Safi Bugel 

Toro y Moi review – chillwave grandee takes deep dive into his discography

A long-awaited UK show in support of new album Mahal doesn’t shrink from the clubby crowdpleasers that made Chaz Bear a cult hero of warm, fuzzy psych-pop
  
  

Chaz Bear in 2022.
Heartfelt delivery … Chaz Bear in 2022. Photograph: Theo Wargo/Getty Images/Roc Nation

Despite his worldwide cult following, a Toro y Moi appearance in the UK is rare. Tonight is the California-based musician’s third London gig in seven years, and the first since the pandemic. In his own words: “It’s been a long-ass time.” In the space between, he has released two studio albums, both forging tangents from the chillwave subgenre he was first associated with, into indie rock, contemporary rap, trap and left-field disco.

Toro y Moi, real name Chaz Bear, opens with the warm, psychedelic, funky tones of his latest record, Mahal. Swampy synths soak through waved-out guitars and occasional shredding, before the groovy Postman rouses the crowd to sing along. Paired with the kaleidoscopic lighting, the sounds bring a surprising cosiness to the vast interior of the church of St John-at-Hackney.

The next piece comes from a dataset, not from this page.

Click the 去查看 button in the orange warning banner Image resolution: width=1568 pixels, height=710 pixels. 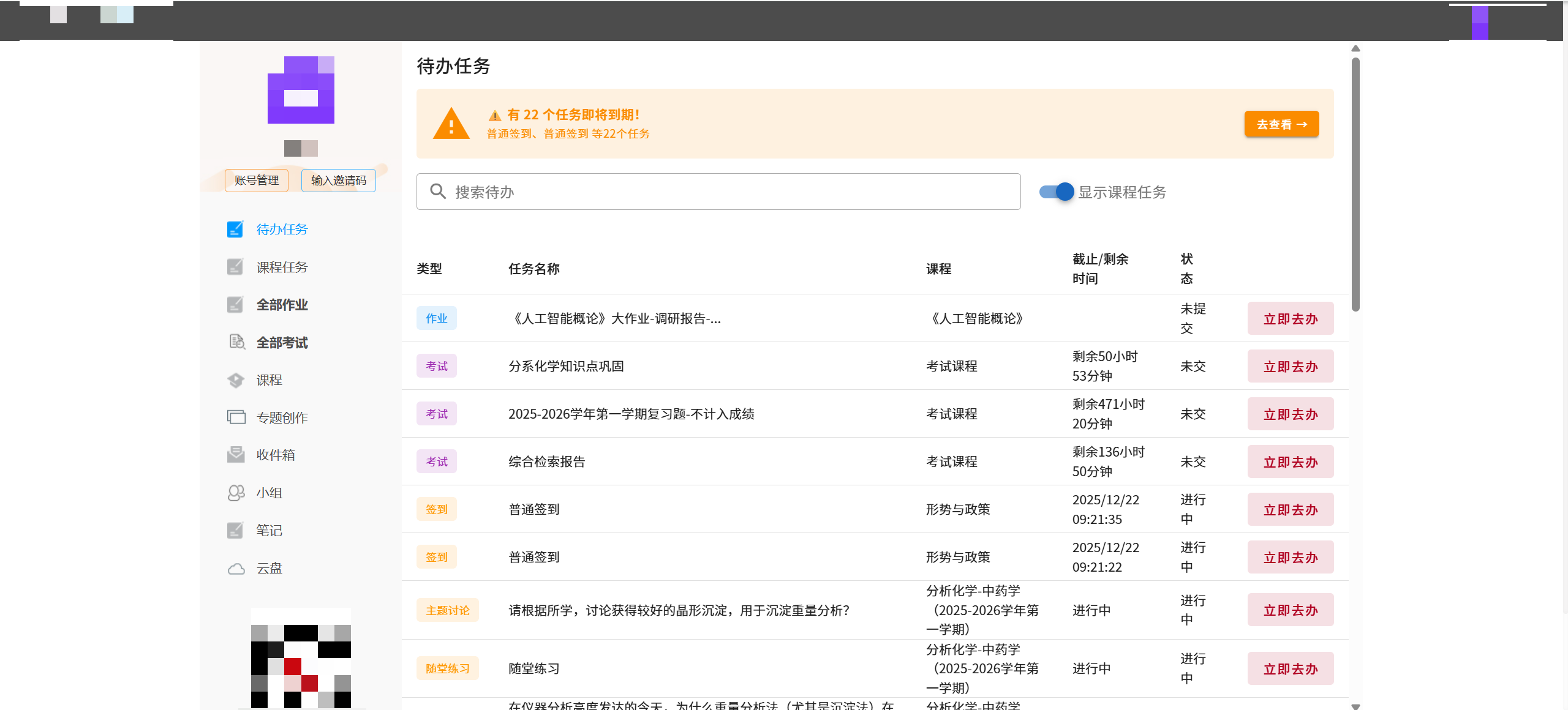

Unlike the record, which leans into a mixtape form with interludes littered between songs, the breaks between tracks tonight are initially pronounced with sharp endings, emphasised by the lights snapping out. But the clearcut finishes soon disappear as the show moves towards more clubby terrain, namely the filtered dance music of the mid-to-late 2010s: the drum machine slinks from one song into the next with ease, while looped backup vocals swirl behind Bear’s. A heartwarming, Auto-Tuned rendition of Daft Punk’s Doin’ It Right slips right into the beat of his 2017 single Girl Like You.

At one point, Bear joins his bandmates and hops behind a synthesiser, and the scene exudes the intimacy and playfulness of a late night studio jam with friends. It can verge on cheesy at times: “Who cares about the party?/I came to see the band play!” he chants over the anthemic Who I Am, obscured by flashing blue and red lights. But the heartfelt delivery and rowdy response from the crowd makes the moment feel endearing rather than dated: his tour through nostalgic sounds gives everyone their own sense of homecoming.